Set of tasks —
**1)** Translate this sentence from the faculty news passage into Spanish: "Howe lectured on new interpretations of the recent excavations of the Roman villas of Stabiae near Pompeii."
**2)** Count the lines of the records that contain the string "Viewport", and give only the number.

Given passage —

Professor of Art and Art History and Chair of Art History Thomas Noble Howe was invited to give a lecture on Feb. 15 at the School of Architecture and Urban Planning at the University of Wisconsin–Milwaukee. Howe lectured on new interpretations of the recent excavations of the Roman villas of Stabiae near Pompeii. Howe is coordinator general of the Restoring Ancient Stabiae Foundation excavations. The University of Wisconsin–Milwaukee will provide one of the field teams for this upcoming season.

—February 2019

Professor of Art and Art History and Coordinator General of the Restoring Ancient Stabiae Foundation Thomas Nobel Howe has been invited to give a seminar lecture titled “Les Villas Panoramique de Stabies, Découvertes et Interpretations Récentes” in the seminar series “Décor et Architecture Antiques d’Orient et d’Occident” at the École Normale Supérieure in Paris, France, Nov. 29, 2018. The session synthesizes his interpretations of his recent and ongoing excavations at Stabiae with his forthcoming chapter on Hellenistic architecture for the 21st edition of SirBanister Fletcher’s A History of Architecture (Royal Institute of British Architects). The lecture will be in French.

Data on locating visible targets:
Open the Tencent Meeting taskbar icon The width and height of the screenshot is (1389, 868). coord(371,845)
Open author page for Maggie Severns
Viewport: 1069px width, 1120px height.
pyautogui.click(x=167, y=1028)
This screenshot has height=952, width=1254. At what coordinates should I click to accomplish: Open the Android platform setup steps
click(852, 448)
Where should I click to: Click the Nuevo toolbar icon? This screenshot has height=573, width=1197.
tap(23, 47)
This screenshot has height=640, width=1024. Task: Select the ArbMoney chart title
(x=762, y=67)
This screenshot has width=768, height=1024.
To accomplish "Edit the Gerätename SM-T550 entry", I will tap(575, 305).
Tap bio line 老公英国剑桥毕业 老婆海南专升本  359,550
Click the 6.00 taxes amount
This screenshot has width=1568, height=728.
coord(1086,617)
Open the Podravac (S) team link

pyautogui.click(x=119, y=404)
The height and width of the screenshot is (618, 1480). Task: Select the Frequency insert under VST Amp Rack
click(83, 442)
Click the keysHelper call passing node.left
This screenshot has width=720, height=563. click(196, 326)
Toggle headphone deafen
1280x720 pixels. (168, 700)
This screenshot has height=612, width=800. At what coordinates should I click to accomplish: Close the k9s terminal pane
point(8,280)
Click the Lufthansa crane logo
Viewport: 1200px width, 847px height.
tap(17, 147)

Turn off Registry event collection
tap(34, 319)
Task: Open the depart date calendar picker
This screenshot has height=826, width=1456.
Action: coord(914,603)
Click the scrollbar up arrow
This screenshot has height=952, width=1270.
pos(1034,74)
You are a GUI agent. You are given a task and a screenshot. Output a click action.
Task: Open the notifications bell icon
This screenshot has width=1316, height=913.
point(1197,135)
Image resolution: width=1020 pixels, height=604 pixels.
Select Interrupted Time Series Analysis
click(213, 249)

Responses per task —
**1)** Howe dio una conferencia sobre nuevas interpretaciones de las excavaciones recientes de las villas romanas de Estabia, cerca de Pompeya.

**2)** 2